Elbette ki “Yaşasın kadın dayanışması” sloganı her yerde bizlere bir gerçeği hatırlatıyor; gücümüzü birlikteliğimizden aldığımızı. Ancak bu dayanışmayı da daha güçlü kılacak ve büyütecek olan şeyin ne olduğunu kaçırmamak lazım. Şiddetin sistematik olduğu konusunda nasıl ki dünden daha hemfikirsek bunun karşısına da üniversiteli genç kadınların sistematik örgütlü bir mücadele ihtiyacı olduğu gerçeğini de koymak gerekiyor.

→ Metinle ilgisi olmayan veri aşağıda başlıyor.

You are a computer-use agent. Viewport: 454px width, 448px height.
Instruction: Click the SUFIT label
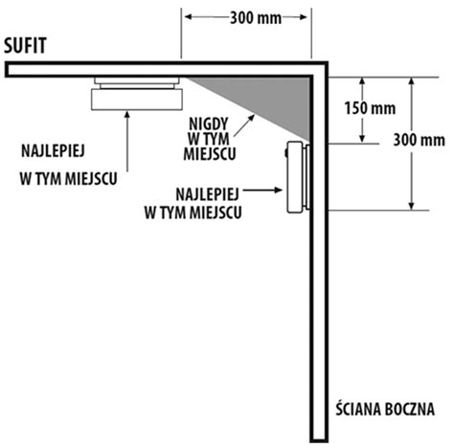pyautogui.click(x=25, y=45)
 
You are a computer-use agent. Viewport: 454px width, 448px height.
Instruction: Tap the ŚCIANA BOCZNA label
pyautogui.click(x=385, y=409)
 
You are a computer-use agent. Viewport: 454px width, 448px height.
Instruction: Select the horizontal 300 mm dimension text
pyautogui.click(x=256, y=18)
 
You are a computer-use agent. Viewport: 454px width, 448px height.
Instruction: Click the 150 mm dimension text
pyautogui.click(x=370, y=108)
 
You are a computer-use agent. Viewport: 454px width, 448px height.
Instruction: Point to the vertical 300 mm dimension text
pyautogui.click(x=419, y=140)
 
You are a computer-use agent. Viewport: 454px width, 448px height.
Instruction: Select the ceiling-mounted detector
pyautogui.click(x=137, y=94)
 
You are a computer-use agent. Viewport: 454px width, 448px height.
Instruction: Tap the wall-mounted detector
pyautogui.click(x=298, y=177)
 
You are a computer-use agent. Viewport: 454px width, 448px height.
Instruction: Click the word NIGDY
pyautogui.click(x=209, y=123)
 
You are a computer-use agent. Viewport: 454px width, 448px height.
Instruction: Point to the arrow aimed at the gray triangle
pyautogui.click(x=244, y=125)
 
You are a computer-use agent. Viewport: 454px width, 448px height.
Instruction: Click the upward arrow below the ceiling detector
pyautogui.click(x=127, y=142)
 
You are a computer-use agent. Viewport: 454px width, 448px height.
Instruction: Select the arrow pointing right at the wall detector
pyautogui.click(x=262, y=190)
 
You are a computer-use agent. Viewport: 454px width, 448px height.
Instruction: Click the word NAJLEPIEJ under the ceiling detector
pyautogui.click(x=53, y=151)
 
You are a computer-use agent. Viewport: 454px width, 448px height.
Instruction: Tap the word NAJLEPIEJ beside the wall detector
pyautogui.click(x=208, y=194)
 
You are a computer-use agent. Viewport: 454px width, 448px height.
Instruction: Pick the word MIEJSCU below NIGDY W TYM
pyautogui.click(x=210, y=154)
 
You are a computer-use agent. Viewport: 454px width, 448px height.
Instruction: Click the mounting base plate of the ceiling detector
pyautogui.click(x=137, y=80)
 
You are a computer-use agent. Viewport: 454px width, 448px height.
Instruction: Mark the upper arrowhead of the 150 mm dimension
pyautogui.click(x=362, y=81)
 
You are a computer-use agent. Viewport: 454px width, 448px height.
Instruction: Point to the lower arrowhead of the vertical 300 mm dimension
pyautogui.click(x=411, y=206)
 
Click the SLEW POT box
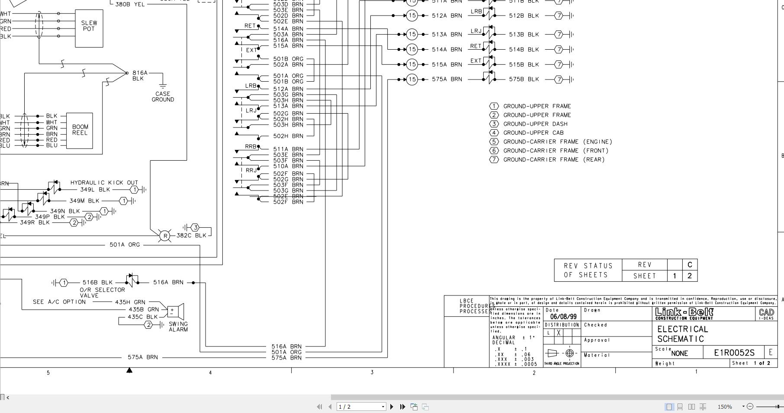point(89,28)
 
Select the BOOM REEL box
point(80,130)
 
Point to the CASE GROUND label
point(163,97)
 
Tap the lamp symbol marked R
point(164,236)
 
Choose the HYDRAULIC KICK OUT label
point(104,183)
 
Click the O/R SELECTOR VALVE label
point(102,292)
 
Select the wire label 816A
point(140,73)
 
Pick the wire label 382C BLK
point(191,235)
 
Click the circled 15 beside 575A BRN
point(412,79)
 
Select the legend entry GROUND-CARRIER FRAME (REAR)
point(554,159)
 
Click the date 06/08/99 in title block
point(563,317)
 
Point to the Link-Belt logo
point(684,314)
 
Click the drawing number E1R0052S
point(734,353)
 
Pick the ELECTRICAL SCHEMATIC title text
point(682,334)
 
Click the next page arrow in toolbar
point(392,407)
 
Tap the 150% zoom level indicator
point(725,407)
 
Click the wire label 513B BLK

Örneğin, Rojbin’in de ifade ettiği gibi, Ayşenur ve İkbal’in katledilmesinin ardından gerçekleşen kitlesel eylemlerdeki kalabalık, sonrasında aynı öfkeyi, heyecanı, dayanışma duygusunu ısrarlı bir biçimde sürdürmedi. Etkinliklere, buluşmalara, birlikteliği sürekli kılacak alanlarda var olma isteği ancak bazı gündemlere sıkıştı. Tabii ki süreklilik isteyen bu mücadele sorumluluk almayı gerektiriyor, kendiliğinden gelişiyor sanılan bir eylemin arkasındaki örgütlenme sürecinin, bir etkinliğin gerçekleşebilesi için çekilen zahmetin de görülmesini ve bir parçası haline gelmeyi de içinde barındırıyor. Kuşkusuz bu daha zor olandır ama bunu yapmadığımız sürece haklarımıza ve hayatlarımıza yönelik saldırıların karşısında daha zayıf kalacağımızı da görmeliyiz.

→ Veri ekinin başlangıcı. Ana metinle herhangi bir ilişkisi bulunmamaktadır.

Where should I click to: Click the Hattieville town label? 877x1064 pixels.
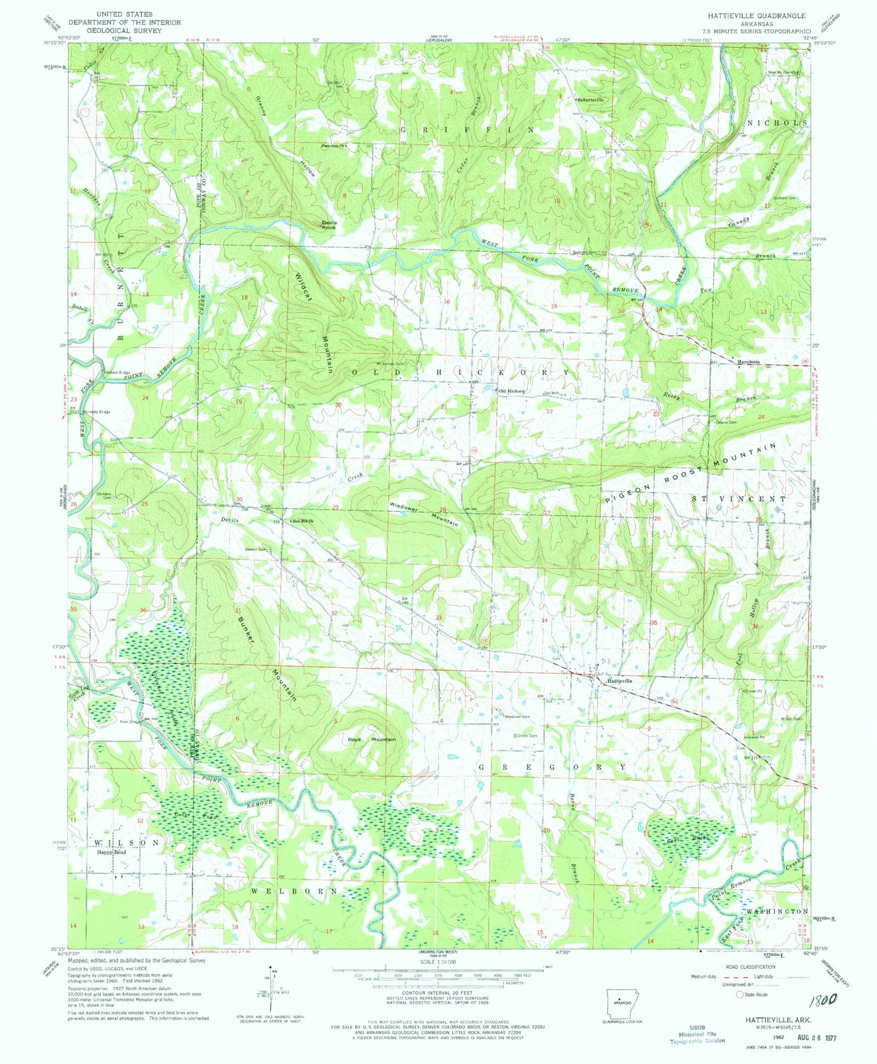coord(620,681)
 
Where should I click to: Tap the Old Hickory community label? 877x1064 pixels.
coord(511,391)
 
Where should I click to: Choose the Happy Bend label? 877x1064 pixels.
coord(112,852)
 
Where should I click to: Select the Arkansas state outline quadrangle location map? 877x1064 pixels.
coord(619,1002)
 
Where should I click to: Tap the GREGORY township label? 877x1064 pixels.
coord(552,767)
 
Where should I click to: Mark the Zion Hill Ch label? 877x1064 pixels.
coord(302,521)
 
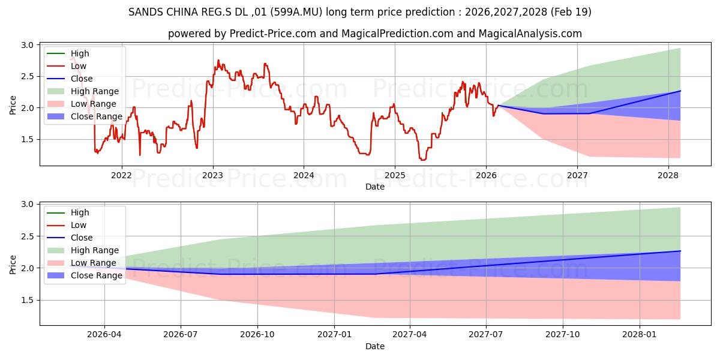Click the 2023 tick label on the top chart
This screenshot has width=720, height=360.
click(213, 175)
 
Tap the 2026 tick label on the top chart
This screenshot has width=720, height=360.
click(486, 175)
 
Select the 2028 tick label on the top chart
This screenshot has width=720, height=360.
click(668, 175)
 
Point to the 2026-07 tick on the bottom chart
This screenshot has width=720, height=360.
click(181, 335)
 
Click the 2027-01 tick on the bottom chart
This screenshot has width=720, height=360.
click(334, 335)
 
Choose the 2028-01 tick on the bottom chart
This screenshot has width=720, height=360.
click(640, 335)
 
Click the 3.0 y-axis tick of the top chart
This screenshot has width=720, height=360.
click(28, 45)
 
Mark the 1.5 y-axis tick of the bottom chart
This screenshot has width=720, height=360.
click(28, 300)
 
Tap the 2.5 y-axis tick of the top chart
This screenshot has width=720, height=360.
click(28, 77)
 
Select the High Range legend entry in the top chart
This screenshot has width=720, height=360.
click(83, 91)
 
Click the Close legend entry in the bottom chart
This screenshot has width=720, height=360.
click(70, 238)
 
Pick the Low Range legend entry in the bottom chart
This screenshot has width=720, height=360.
click(82, 263)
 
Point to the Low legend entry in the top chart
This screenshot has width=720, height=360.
click(67, 66)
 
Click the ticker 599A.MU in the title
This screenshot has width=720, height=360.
click(296, 12)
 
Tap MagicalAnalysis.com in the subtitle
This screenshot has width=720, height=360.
click(530, 34)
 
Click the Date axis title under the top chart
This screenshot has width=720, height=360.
click(375, 187)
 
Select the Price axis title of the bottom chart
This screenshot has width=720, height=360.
click(13, 265)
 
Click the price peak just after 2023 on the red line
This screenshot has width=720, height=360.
click(218, 60)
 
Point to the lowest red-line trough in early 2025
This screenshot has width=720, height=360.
click(422, 160)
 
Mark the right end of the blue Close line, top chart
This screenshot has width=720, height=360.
click(680, 91)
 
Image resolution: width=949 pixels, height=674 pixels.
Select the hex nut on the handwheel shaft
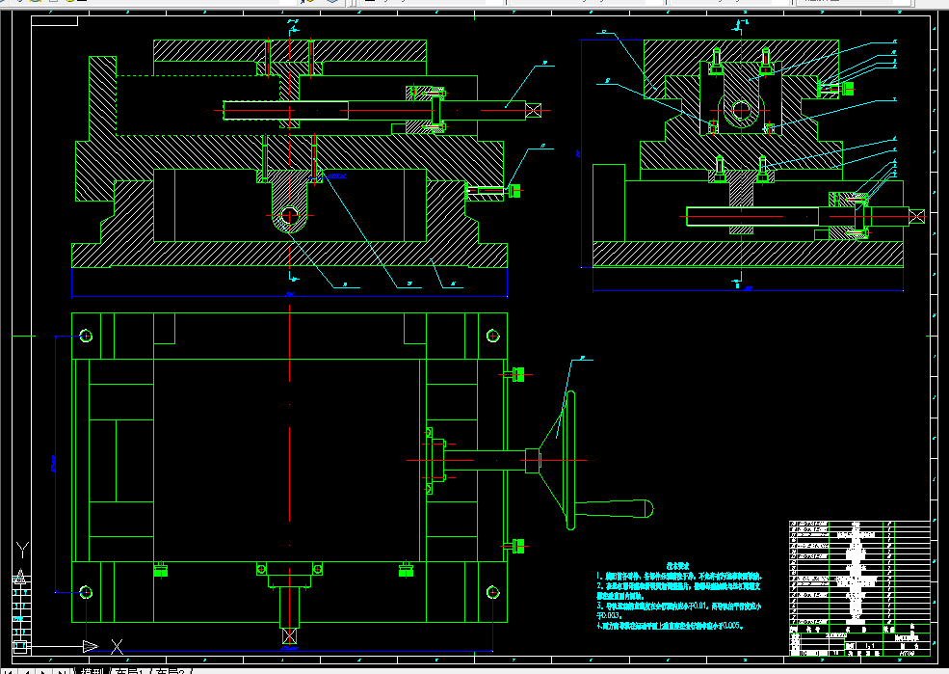531,459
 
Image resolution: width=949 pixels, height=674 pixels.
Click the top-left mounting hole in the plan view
87,336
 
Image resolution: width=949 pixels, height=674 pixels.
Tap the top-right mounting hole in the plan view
493,336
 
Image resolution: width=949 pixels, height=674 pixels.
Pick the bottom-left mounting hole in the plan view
87,591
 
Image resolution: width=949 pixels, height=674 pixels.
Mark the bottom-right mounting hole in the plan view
493,591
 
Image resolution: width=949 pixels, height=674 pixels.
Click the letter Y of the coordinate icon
22,552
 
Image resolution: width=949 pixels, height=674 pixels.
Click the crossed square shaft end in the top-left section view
534,110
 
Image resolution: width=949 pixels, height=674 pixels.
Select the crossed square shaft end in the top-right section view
916,216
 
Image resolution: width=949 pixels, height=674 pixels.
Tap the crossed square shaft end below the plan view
288,636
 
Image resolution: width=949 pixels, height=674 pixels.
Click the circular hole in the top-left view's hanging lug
289,218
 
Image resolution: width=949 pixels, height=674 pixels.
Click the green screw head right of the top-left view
514,191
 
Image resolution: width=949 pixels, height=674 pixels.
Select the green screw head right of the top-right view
849,89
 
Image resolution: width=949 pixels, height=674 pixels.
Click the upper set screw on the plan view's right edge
517,373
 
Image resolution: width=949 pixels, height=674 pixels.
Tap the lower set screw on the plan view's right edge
517,547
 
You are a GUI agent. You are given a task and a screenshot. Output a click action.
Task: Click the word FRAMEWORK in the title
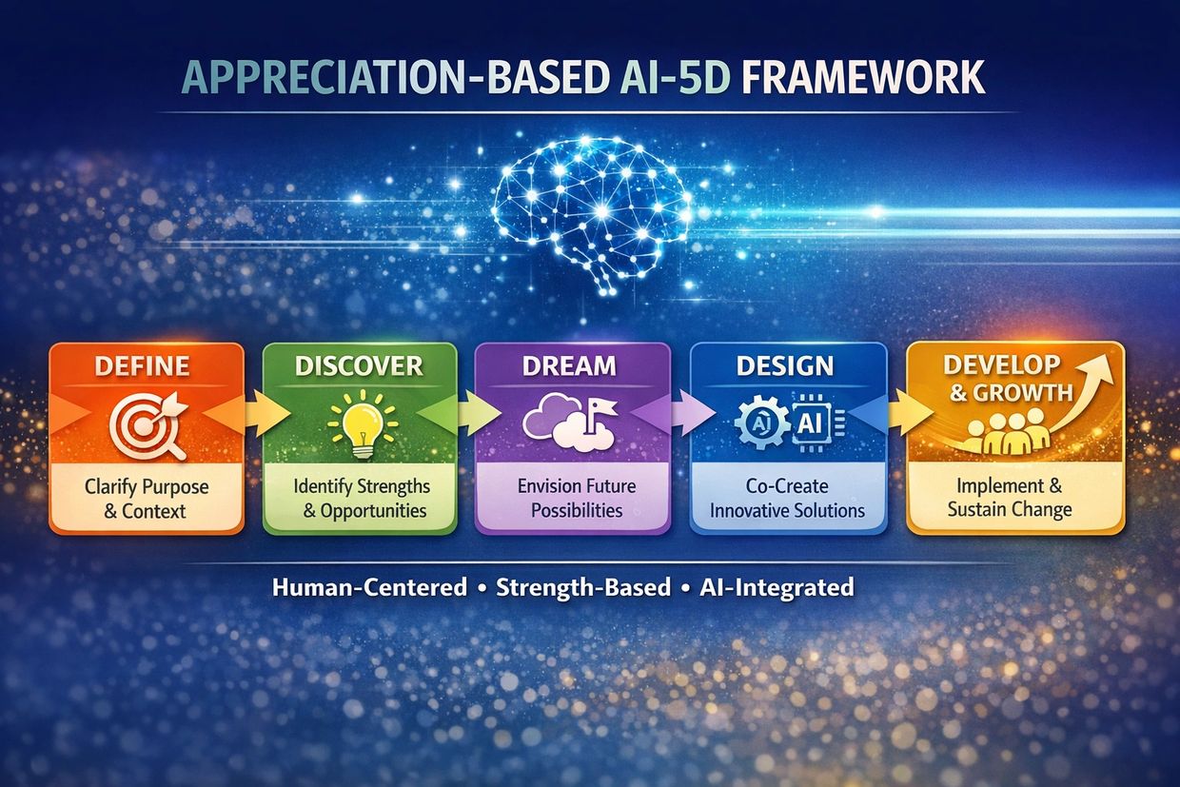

Bu 25 Kasım kendisini kuşatan tüm bu koşullara rağmen üniversiteli genç kadınların bir yandan güvenli kampüsler için CİTÖB’lerin etkinleştirilmesini talebini yükselttiği; bir yandan da taciz, mobbing ve eğitimde eşitsizliğe karşı; kadın öğrencilere yönelik yurt, burs ve barınma olanaklarındaki yetersizliğe karşı haklarına ve hayatlarına sahip çıktığını gösterdiği bir gün olacak.
Adalet isteyen, eşitlik isteyen, özgür, şiddetsiz bir gelecek isteyen; cezasızlık düzenine karşı ayağa kalkan, “Kırıntıları değil hayatın tamamını istiyoruz” diyen üniversiteli genç kadınların birlikteliklerinden aldıkları cesaret bu 25 Kasım’da da sokaklara taşacak.